— BEGIN RECORDS FOR THIS TASK —
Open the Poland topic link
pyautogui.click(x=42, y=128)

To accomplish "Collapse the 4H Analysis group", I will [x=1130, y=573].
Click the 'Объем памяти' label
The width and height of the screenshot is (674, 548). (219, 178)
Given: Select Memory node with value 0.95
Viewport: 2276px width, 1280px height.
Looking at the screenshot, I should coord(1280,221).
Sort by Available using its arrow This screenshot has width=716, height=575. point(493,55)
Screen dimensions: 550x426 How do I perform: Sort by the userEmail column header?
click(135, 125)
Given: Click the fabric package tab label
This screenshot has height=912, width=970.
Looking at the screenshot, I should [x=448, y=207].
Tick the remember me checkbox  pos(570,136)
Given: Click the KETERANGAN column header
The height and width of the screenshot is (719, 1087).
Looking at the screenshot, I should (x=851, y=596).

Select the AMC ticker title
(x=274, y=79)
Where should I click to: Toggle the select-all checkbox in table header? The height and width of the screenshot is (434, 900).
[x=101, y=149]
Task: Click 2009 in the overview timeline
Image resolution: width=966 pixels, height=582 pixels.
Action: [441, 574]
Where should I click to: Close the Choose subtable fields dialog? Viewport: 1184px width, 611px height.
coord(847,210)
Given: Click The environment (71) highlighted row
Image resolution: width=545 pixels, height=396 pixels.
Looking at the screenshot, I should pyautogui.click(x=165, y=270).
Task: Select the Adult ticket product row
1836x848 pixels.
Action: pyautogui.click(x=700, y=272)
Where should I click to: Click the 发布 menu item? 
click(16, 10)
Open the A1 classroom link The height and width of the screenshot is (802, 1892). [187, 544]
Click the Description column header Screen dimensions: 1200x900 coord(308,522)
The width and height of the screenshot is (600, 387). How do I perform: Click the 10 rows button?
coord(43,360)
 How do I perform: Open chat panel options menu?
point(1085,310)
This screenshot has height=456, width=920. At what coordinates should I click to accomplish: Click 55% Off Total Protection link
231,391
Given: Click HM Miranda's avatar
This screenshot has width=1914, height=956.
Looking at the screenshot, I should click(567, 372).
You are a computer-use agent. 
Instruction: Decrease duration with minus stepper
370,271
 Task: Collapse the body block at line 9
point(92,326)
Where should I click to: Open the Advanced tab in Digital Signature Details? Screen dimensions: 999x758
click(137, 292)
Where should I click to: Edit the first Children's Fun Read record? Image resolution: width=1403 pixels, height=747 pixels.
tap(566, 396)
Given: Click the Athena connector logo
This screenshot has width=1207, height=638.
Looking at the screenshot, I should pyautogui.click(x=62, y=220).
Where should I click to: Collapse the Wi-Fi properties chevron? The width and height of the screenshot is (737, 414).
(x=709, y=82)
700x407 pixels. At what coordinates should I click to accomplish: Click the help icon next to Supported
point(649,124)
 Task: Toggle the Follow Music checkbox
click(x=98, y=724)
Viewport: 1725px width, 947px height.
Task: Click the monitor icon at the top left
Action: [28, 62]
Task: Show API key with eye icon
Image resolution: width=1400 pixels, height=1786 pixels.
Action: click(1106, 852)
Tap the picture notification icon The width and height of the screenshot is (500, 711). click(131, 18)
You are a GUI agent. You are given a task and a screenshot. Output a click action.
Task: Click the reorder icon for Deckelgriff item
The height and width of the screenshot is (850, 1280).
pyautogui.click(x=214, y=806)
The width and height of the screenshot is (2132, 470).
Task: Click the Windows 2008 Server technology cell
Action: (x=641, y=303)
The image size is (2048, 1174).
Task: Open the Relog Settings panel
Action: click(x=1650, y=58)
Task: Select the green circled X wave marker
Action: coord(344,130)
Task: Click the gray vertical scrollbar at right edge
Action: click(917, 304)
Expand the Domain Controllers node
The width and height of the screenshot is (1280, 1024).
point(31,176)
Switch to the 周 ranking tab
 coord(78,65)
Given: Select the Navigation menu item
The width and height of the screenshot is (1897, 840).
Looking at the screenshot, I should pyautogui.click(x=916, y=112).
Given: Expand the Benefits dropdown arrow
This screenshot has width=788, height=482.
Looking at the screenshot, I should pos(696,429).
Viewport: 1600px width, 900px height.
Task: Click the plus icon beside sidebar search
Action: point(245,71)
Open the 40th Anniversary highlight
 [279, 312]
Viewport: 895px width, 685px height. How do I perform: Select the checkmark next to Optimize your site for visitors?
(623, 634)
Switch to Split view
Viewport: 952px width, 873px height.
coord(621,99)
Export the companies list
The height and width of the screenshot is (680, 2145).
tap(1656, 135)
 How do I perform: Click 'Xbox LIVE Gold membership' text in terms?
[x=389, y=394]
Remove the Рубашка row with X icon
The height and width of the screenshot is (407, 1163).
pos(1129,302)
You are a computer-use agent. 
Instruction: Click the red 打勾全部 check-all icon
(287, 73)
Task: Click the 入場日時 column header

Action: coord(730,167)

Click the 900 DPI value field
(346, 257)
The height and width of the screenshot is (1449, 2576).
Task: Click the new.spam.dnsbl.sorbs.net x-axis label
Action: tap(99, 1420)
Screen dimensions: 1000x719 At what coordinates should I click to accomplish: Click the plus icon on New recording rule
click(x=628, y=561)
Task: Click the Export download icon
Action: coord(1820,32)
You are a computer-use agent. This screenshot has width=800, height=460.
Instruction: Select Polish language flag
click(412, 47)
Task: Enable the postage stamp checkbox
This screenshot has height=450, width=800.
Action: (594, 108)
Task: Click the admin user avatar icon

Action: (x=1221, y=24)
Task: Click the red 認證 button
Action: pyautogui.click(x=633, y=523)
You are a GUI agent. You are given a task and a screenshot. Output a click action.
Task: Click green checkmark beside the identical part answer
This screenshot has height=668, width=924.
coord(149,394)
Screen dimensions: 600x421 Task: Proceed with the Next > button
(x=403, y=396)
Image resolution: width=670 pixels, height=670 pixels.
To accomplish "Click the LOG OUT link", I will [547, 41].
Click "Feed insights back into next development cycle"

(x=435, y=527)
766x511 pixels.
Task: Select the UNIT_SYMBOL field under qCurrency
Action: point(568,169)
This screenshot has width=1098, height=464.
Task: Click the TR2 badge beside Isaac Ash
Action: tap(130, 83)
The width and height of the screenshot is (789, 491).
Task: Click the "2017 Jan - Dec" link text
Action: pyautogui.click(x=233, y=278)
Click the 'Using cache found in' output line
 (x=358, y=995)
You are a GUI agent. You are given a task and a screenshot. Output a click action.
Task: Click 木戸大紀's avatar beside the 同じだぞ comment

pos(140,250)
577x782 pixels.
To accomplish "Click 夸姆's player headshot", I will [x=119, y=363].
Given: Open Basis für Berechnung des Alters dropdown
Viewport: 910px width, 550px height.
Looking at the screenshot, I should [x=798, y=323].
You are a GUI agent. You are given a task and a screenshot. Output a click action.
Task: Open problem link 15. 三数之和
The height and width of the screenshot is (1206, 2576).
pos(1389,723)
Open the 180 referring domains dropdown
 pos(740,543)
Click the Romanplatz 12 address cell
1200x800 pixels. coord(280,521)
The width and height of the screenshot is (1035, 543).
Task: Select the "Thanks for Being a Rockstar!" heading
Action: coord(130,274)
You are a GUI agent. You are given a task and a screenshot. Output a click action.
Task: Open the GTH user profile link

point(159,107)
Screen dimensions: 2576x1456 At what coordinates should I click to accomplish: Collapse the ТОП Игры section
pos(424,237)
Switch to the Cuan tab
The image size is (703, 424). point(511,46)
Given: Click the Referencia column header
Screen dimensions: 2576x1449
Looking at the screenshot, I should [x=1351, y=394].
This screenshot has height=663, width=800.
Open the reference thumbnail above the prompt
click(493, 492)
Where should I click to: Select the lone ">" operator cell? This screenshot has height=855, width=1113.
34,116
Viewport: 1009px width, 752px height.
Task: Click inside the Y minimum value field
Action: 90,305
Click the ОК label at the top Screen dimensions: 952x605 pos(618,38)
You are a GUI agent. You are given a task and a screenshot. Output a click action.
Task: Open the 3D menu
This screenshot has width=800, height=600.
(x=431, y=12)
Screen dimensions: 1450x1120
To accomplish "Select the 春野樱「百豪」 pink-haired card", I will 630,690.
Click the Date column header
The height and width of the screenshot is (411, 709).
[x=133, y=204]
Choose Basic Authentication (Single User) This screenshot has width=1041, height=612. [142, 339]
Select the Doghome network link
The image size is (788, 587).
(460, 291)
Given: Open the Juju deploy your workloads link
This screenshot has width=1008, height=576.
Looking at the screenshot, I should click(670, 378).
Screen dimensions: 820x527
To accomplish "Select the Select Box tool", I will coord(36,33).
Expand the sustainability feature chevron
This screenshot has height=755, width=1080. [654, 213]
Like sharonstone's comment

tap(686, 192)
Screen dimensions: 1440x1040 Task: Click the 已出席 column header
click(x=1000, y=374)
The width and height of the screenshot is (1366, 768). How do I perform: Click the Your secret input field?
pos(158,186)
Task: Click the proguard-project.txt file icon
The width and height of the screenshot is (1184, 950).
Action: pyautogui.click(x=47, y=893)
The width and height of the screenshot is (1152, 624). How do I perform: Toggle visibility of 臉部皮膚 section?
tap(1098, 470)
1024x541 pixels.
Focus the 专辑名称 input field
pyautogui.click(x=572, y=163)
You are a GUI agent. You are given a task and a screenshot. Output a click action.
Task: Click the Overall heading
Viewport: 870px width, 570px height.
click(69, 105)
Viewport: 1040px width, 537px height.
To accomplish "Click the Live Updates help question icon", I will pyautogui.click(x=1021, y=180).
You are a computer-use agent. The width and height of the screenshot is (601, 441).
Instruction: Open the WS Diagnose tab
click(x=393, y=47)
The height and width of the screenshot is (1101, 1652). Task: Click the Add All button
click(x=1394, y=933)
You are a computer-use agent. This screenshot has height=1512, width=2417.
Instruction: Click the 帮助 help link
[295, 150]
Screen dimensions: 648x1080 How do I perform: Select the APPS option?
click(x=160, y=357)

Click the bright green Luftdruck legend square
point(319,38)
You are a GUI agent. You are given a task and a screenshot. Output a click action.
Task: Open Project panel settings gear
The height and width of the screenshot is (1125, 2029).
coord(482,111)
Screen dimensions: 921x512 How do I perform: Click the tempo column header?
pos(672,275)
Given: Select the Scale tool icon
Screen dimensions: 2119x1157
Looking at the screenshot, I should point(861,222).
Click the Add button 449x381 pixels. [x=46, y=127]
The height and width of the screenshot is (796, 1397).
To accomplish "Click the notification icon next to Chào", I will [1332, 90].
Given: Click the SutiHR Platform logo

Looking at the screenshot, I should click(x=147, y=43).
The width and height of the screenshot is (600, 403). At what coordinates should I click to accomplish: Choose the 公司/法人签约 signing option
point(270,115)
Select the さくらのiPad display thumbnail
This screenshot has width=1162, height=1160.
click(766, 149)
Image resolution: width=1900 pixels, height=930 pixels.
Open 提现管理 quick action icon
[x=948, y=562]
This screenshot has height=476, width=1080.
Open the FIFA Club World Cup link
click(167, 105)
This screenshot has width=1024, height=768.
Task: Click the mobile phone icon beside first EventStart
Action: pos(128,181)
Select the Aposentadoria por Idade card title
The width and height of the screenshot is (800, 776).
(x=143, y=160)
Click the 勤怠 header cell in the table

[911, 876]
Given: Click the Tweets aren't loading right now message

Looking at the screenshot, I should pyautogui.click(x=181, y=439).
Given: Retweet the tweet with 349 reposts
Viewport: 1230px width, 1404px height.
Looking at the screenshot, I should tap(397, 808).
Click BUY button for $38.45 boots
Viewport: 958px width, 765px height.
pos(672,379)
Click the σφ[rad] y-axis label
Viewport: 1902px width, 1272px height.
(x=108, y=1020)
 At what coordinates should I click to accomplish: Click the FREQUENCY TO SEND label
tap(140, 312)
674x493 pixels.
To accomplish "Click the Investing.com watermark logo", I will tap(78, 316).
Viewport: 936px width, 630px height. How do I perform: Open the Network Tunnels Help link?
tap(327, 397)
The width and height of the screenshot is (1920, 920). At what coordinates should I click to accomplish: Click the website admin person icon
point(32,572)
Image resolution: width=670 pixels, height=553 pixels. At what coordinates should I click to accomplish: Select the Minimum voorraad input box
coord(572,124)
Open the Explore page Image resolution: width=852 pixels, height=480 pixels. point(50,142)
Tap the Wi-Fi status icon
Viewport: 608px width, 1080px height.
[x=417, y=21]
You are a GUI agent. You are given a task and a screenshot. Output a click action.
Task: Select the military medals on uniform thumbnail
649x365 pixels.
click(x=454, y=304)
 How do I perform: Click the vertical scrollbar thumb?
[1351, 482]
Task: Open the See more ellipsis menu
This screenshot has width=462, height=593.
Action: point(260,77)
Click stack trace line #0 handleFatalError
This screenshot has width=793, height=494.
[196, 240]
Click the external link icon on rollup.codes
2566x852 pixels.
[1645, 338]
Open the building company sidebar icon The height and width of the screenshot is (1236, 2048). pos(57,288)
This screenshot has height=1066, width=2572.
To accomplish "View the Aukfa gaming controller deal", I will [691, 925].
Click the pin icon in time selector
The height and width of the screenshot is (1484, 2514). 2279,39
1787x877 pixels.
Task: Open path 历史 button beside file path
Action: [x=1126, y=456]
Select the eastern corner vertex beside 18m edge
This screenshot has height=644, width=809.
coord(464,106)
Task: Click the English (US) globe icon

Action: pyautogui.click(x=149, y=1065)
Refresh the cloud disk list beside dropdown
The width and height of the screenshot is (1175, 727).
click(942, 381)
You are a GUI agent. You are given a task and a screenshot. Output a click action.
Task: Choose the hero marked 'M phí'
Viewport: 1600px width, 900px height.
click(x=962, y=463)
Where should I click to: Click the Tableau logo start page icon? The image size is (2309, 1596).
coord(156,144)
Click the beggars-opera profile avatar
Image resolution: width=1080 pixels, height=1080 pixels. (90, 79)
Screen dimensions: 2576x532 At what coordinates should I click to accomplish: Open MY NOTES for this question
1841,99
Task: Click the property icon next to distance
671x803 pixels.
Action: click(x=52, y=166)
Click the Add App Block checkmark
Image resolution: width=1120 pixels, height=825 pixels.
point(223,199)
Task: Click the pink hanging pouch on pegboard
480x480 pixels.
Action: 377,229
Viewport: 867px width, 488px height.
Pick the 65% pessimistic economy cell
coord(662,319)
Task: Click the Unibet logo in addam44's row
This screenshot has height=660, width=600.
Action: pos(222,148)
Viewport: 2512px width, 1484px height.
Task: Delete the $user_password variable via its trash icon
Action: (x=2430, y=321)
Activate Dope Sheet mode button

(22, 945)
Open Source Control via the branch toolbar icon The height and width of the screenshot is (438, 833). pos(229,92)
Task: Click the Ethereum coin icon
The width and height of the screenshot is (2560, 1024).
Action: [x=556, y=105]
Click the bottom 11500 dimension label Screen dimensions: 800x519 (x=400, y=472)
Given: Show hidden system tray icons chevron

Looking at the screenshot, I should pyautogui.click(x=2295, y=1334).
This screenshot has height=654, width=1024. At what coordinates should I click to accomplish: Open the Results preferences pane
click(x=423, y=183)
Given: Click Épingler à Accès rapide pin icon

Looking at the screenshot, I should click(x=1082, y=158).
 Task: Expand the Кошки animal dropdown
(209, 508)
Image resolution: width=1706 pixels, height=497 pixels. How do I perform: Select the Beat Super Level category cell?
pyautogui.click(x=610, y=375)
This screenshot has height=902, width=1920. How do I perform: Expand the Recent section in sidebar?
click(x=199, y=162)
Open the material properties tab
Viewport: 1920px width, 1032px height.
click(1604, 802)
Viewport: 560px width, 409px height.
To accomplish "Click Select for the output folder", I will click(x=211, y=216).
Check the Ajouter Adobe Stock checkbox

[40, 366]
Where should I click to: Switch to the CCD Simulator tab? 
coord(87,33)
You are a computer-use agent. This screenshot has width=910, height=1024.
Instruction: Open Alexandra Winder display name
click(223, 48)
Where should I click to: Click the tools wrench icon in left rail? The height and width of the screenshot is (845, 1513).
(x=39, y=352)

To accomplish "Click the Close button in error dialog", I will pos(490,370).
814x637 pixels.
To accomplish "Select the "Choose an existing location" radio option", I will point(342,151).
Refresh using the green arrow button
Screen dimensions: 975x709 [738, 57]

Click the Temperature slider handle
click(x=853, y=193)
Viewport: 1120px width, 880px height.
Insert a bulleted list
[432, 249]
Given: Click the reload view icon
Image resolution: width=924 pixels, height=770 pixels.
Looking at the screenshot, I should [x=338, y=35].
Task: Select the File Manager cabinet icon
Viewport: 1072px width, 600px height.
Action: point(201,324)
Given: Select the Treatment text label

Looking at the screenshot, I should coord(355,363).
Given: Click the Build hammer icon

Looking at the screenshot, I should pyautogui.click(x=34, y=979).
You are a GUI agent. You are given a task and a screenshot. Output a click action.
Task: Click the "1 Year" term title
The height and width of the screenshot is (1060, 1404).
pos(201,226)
— END RECORDS FOR THIS TASK —
EXERCISE:
Convert the stretch of lines from the one containing "Refresh using the green arrow button" through the end of the lines above into a two-column CSV with the headers instruction and reply. Give one row for each instruction and its reply, put each value in a quoted field, and replace line breaks with spaces.

SOLUTION TO THE EXERCISE:
instruction,reply
"Refresh using the green arrow button","Screen dimensions: 975x709 [738, 57]"
"Click the Temperature slider handle","click(x=853, y=193)"
"Viewport: 1120px width, 880px height. Insert a bulleted list","[432, 249]"
"Given: Click the reload view icon Image resolution: width=924 pixels, height=770 pixels.","Looking at the screenshot, I should [x=338, y=35]."
"Task: Select the File Manager cabinet icon Viewport: 1072px width, 600px height.","Action: point(201,324)"
"Given: Select the Treatment text label","Looking at the screenshot, I should coord(355,363)."
"Given: Click the Build hammer icon","Looking at the screenshot, I should pyautogui.click(x=34, y=979)."
"You are a GUI agent. You are given a task and a screenshot. Output a click action. Task: Click the ""1 Year"" term title The height and width of the screenshot is (1060, 1404).","pos(201,226)"